[EXERCISE MATERIALS]
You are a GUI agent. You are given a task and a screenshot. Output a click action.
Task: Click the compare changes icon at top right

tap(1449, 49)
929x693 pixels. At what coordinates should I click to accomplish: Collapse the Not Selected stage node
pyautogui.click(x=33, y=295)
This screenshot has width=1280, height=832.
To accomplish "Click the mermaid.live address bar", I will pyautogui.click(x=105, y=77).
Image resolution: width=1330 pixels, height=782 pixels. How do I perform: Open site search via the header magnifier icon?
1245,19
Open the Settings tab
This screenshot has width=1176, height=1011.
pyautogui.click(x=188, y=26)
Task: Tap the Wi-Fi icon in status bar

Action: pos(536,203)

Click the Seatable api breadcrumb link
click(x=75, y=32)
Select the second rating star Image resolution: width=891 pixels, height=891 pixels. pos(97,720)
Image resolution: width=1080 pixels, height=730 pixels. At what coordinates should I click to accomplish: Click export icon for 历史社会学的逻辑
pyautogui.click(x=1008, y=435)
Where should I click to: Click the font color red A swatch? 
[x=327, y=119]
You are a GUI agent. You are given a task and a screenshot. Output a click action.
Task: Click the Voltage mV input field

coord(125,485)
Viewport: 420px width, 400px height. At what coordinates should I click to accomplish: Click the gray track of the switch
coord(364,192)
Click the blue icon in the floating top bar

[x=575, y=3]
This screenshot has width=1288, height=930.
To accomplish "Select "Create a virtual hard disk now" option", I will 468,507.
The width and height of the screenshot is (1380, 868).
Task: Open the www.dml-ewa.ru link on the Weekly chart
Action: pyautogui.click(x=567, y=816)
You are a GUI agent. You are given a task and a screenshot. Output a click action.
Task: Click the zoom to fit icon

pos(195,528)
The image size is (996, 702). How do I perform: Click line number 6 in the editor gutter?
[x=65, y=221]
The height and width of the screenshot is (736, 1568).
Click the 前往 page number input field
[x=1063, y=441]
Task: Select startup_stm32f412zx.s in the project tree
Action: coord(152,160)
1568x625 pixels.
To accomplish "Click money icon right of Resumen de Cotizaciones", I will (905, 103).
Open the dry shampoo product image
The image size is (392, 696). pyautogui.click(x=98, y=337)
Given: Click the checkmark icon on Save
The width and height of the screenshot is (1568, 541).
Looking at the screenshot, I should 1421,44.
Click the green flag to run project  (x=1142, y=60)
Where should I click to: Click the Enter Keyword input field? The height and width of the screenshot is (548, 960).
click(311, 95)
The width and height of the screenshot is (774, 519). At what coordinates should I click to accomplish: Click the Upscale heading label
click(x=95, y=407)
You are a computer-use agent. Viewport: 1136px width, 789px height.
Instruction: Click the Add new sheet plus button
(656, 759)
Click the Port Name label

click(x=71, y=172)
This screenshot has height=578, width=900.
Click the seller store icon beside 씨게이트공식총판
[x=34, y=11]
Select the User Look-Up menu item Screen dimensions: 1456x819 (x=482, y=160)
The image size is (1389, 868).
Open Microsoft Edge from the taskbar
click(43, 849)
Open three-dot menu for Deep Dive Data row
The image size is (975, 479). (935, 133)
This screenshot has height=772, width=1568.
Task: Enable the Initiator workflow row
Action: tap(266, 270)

[WHAT TO WORK ON] Every entry above needs to be copied exactly.

[YOUR SOLUTION]
You are a GUI agent. You are given a task and a screenshot. Output a click action.
Task: Click the compare changes icon at top right

tap(1449, 49)
929x693 pixels. At what coordinates should I click to accomplish: Collapse the Not Selected stage node
pyautogui.click(x=33, y=295)
This screenshot has width=1280, height=832.
To accomplish "Click the mermaid.live address bar", I will pyautogui.click(x=105, y=77).
Image resolution: width=1330 pixels, height=782 pixels. How do I perform: Open site search via the header magnifier icon?
1245,19
Open the Settings tab
This screenshot has width=1176, height=1011.
pyautogui.click(x=188, y=26)
Task: Tap the Wi-Fi icon in status bar

Action: pos(536,203)

Click the Seatable api breadcrumb link
click(x=75, y=32)
Select the second rating star Image resolution: width=891 pixels, height=891 pixels. pos(97,720)
Image resolution: width=1080 pixels, height=730 pixels. At what coordinates should I click to accomplish: Click export icon for 历史社会学的逻辑
pyautogui.click(x=1008, y=435)
Where should I click to: Click the font color red A swatch? 
[x=327, y=119]
You are a GUI agent. You are given a task and a screenshot. Output a click action.
Task: Click the Voltage mV input field

coord(125,485)
Viewport: 420px width, 400px height. At what coordinates should I click to accomplish: Click the gray track of the switch
coord(364,192)
Click the blue icon in the floating top bar

[x=575, y=3]
This screenshot has width=1288, height=930.
To accomplish "Select "Create a virtual hard disk now" option", I will 468,507.
The width and height of the screenshot is (1380, 868).
Task: Open the www.dml-ewa.ru link on the Weekly chart
Action: pyautogui.click(x=567, y=816)
You are a GUI agent. You are given a task and a screenshot. Output a click action.
Task: Click the zoom to fit icon

pos(195,528)
The image size is (996, 702). How do I perform: Click line number 6 in the editor gutter?
[x=65, y=221]
The height and width of the screenshot is (736, 1568).
Click the 前往 page number input field
[x=1063, y=441]
Task: Select startup_stm32f412zx.s in the project tree
Action: coord(152,160)
1568x625 pixels.
To accomplish "Click money icon right of Resumen de Cotizaciones", I will (905, 103).
Open the dry shampoo product image
The image size is (392, 696). pyautogui.click(x=98, y=337)
Given: Click the checkmark icon on Save
The width and height of the screenshot is (1568, 541).
Looking at the screenshot, I should 1421,44.
Click the green flag to run project  (x=1142, y=60)
Where should I click to: Click the Enter Keyword input field? The height and width of the screenshot is (548, 960).
click(311, 95)
The width and height of the screenshot is (774, 519). At what coordinates should I click to accomplish: Click the Upscale heading label
click(x=95, y=407)
You are a computer-use agent. Viewport: 1136px width, 789px height.
Instruction: Click the Add new sheet plus button
(656, 759)
Click the Port Name label

click(x=71, y=172)
This screenshot has height=578, width=900.
Click the seller store icon beside 씨게이트공식총판
[x=34, y=11]
Select the User Look-Up menu item Screen dimensions: 1456x819 (x=482, y=160)
The image size is (1389, 868).
Open Microsoft Edge from the taskbar
click(43, 849)
Open three-dot menu for Deep Dive Data row
The image size is (975, 479). (935, 133)
This screenshot has height=772, width=1568.
Task: Enable the Initiator workflow row
Action: tap(266, 270)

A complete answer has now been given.